**Übungstext**
··········
Die Entscheidung ist Ausfluss/Reaktion auf den Beschl. des BVerfG v. 04. Mai 2005 – 1 BvR 2251/08 -, in dem das BVerfG zum Verhältnis von Pflichtverteidigervergütung – insoweit eigener Anspruch des Pflichtverteidigers – und dem Auslagenerstattungsansspruch des frei gesprochenen Angeklagten Stellung genommen hat und eine mögliche Doppelbelastung der Staatskasse nicht ausgeschlossen hat. Die müsse jedoch – so das BVerfG – nicht hingenommen werden. Vielmehr könn sich die Staatskasse etwa dadurch schützen, dass sie den Rechtsanwalt vor Festsetzung der Wahlverteidigergebühren zum Verzicht auf seine Pflichtverteidigervergütung auffordert; falls ein solcher Verzicht  nicht erklärt wird, lasse sich eine Doppelbelastung dadurch vermeiden, dass Kosten nur in der Höhe festgesetzt werden, als diese das Pflichtverteidigerhonorar übersteigen würde.
··········
**Bereitgestelltes Material**
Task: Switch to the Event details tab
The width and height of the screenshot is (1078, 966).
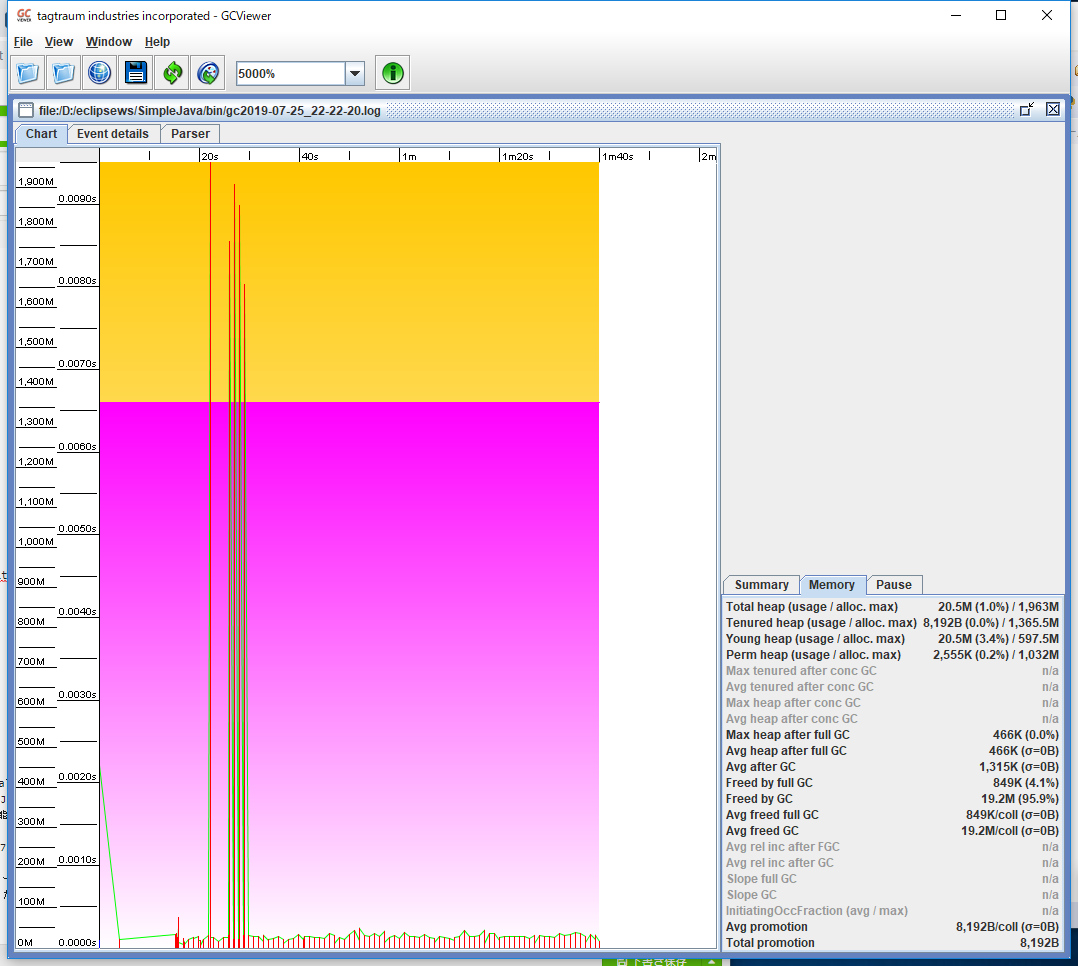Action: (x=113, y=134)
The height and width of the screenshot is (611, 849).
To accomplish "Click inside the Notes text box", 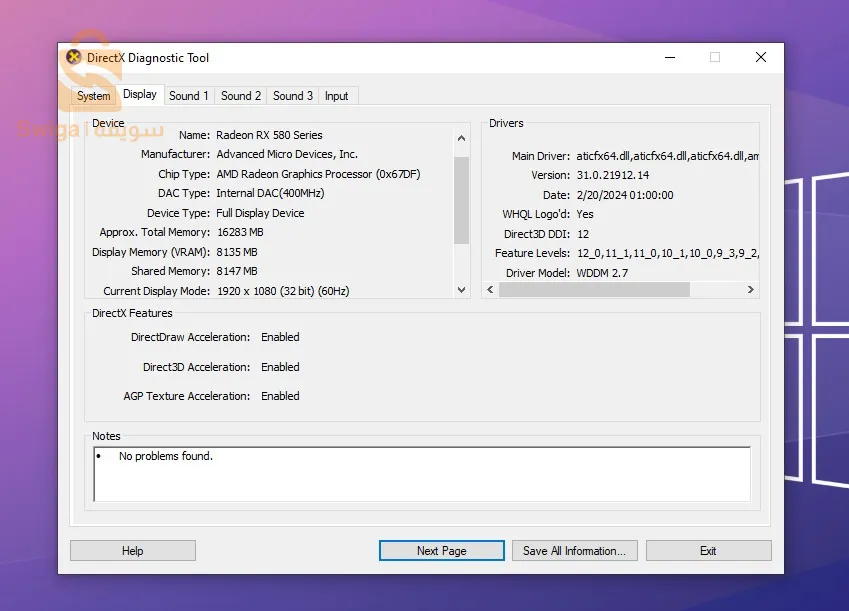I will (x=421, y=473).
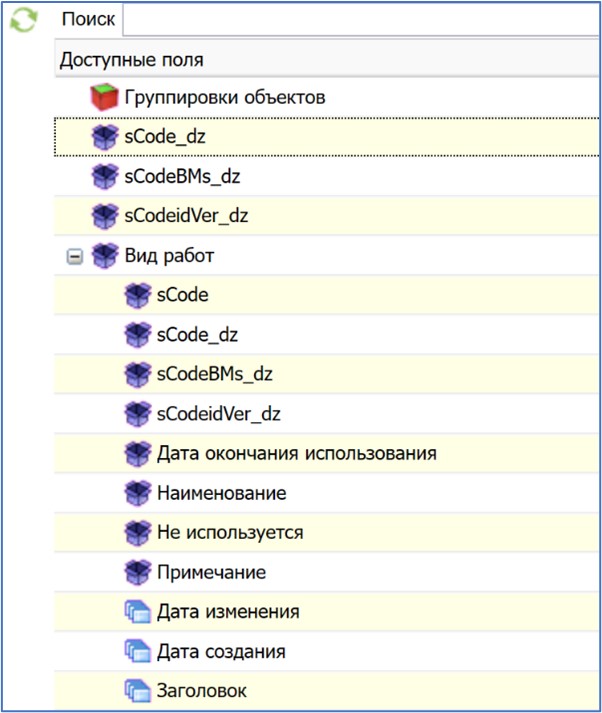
··········
**Aufgabe A**
Beantworte anhand des Textes zur Pflichtverteidigervergütung:
(i) Auf den Beschluss welches Gerichts reagiert die Entscheidung?
(ii) Wozu kann die Staatskasse den Rechtsanwalt vor Festsetzung der Wahlverteidigergebühren auffordern?
(iii) In welcher Höhe werden Kosten festgesetzt, wenn kein Verzicht erklärt wird?
**Aufgabe B**
Führe den Text zur Pflichtverteidigervergütung nach seinem letzten Satz weiter.
Das Material wird hier nicht benötigt.

**Antwort A**
(i) Auf den Beschluss des BVerfG.
(ii) Zum Verzicht auf seine Pflichtverteidigervergütung.
(iii) Nur in der Höhe, in der sie das Pflichtverteidigerhonorar übersteigen würden.

**Antwort B**
Also: Das, was so dramatisch aussieht, ist bereits vorab verfassungsrechtlich abgesegnet.

Der BGH und der unangemessene Rechtsmittelverzicht…

In der Nr. 142 Abs. 2 RiStBV heißt, dass der Angeklagte nicht veranlasst werden soll, „im unmittelbaren Anschluss an die Urteilsverkündung zu erklären, ob er auf Rechtsmittel verzichtet“. Nun steht es ähnlich auch in einem BGH-Beschluss, zwar nicht so wie in der RiStBV, aber bezogen auf eine „Vorstufe“, nämlich zur Rechtsmittelbelehrung. Im BGH-Beschl. v. 27.04.2010 – 5 StR 129/10 heißt es:

„Der Senat weist darauf hin, dass er einen Verzicht auf Rechtmittelbelehrung zwar nicht als unwirksam, aber im Allgemeinen kaum als angemessen erachtet.“

Mehr sagt der BGH dazu aber leider nicht. Die Praxis wird sich darauf einstellen müssen.